> [Yazılı Alıştırma]:
Asker-siyaset ilişkileri üzerine olan yazıda "33) Artık iş" ile başlayıp "teröre kurban veriyordu." ile biten kısmı, "üniversiteler" yerine "fakülteler" koyarak yeniden yazın.

> [Yazı]:
□ □ □

Emre Kongar'ın Resmi* İnternet Sitesi


Kitaplar

Green Bullet Makaleler

Green Bullet Articles in English

Sürekli Yazılar


 

AYDINLANMA

 

EMRE KONGAR

 

ASKER-SİYASET İLİŞKİLERİNDE UNUTULAN NOKTALAR V

 

31) Böylece 12 Mart askeri darbesinin önceden görülemeyen ve belki de istenmeyen bir sonucu, oy depoları aynı olduğu için birbirleriyle kanlı-bıçaklı rakipler durumunda olan orta sağ (isterseniz liberal sağ), milliyetçi sağ (isterseniz faşist) ve dinci sağ (isterseniz şeriatçı) partiler arasındaki bir koalisyonu iktidara getirmek oldu.

32) Demokrasiyi kullanarak, onu ortadan kaldırma ve kendi otoriter modellerine göre bir rejim kurma çabaları bu dönemde de devam etti. Üstelik bu modellerin sağ kesimde yer alanları, iktidara da ortak olmuştu. İktidar dışı sol gruplar da, "parlamento dışı muhalefet" adı altında kendi modelleri için her türlü çabayı gösterirken terörist yöntemleri de kullanıyorlardı.

33) Artık iş çığrından çıkmış sağ tarafı doğrudan hükümetçe desteklenen bir sağ-sol çatışması ve bu çatışmanın yarattığı terör başta üniversiteler olmak üzere tüm Türkiye'yi pençesine almıştı. 12 Eylül öncesinde günlük ortalama kurban sayısı 30'a kadar çıkmıştı. Ülke en değerli evlatlarını siyasal teröre kurban veriyordu.

33) Bu durumda, bir süre sonra, sıkıyönetim ilan edilmesi gerekti. Fakat ordu, kısa bir süre önce iktidardan uzaklaştırdığı Demirel'e güvenmediği gibi, iktidarın da, bu rejimi değiştirme kavgasında bir taraf olduğunun bilinciyle, sivil politikacılara tam destek vermedi.

□ □ □

> [Verilen Bilgiler]:
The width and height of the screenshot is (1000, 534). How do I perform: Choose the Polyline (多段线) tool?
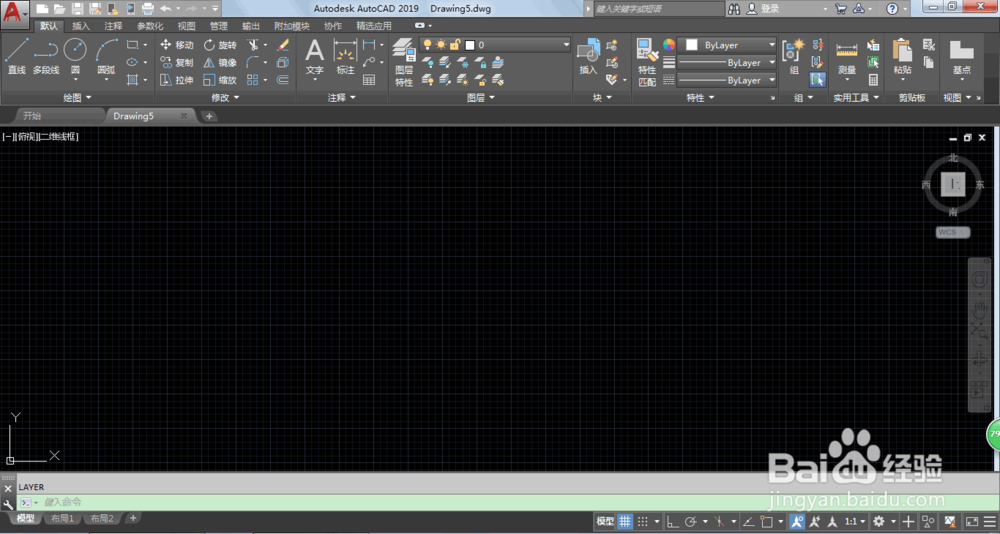46,56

□ □ □

> [Çıktı]:
33) Artık iş çığrından çıkmış sağ tarafı doğrudan hükümetçe desteklenen bir sağ-sol çatışması ve bu çatışmanın yarattığı terör başta fakülteler olmak üzere tüm Türkiye'yi pençesine almıştı. 12 Eylül öncesinde günlük ortalama kurban sayısı 30'a kadar çıkmıştı. Ülke en değerli evlatlarını siyasal teröre kurban veriyordu.